Although the primary 2D approach fared well in the "polyp-rich" patient populations that composed the earlier feasibility trials, it must be understood that these performance results cannot be simply extrapolated to a screening population with a low prevalence of polyps. To wit, the three large CT colonography trials (all >600 patients) that subsequently used a primary 2D approach in a screening population setting have all yielded disappointing results (13). In my opinion, we need to accept the fact that primary 2D evaluation alone is inadequate for CT colonography screening and move on to more pressing matters (such as expanding insurance coverage for CT colonography screening beyond the University of Wisconsin). For the best chance of success, future CT colonography screening trials should not only combine primary 2D and 3D interpretation, but also employ fluid and stool tagging, adequate colonic cleansing, and multidetector CT, as we have done. By definition, any true screening trial will consist of "relatively young and healthy patients," since this population is the intended target group for large-scale asymptomatic screening with CT colonography.
I believe that a caveat is needed with regard to the 3D "virtual dissection" view, which effectively fillets and flattens the endoluminal perspective.
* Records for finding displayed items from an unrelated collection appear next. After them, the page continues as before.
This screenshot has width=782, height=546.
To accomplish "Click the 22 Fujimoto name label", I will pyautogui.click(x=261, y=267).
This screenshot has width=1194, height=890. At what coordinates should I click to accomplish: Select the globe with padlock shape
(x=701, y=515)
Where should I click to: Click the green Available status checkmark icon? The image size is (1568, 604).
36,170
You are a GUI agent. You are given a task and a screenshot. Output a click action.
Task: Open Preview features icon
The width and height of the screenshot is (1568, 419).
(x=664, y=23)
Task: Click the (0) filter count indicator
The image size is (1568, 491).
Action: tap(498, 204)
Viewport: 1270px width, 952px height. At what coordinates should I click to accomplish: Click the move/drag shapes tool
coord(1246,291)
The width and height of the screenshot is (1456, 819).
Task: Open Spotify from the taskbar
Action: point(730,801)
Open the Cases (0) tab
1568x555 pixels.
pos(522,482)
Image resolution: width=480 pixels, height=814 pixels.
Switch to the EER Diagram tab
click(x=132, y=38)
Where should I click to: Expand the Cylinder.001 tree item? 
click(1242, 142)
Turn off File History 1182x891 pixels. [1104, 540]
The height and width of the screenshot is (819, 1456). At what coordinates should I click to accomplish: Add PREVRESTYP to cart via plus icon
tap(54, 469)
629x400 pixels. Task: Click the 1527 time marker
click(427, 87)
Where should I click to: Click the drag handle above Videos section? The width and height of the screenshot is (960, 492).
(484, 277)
Although the concept is very attractive because it allows for even more rapid 3D evaluation, the software versions currently available create too much distortion for reliable polyp detection, in my opinion. Virtual dissection, however, along with computer-aided detection, remain important areas for further investigation.
As we await the results of future validation trials, I strongly believe that clinical implementation of primary CT colonography screening should proceed without delay by those who are currently able to demonstrate an acceptable accuracy. The need for immediate action is self evident, as far too many people continue to be diagnosed with an often lethal disease that could have been easily prevented by effective routine screening.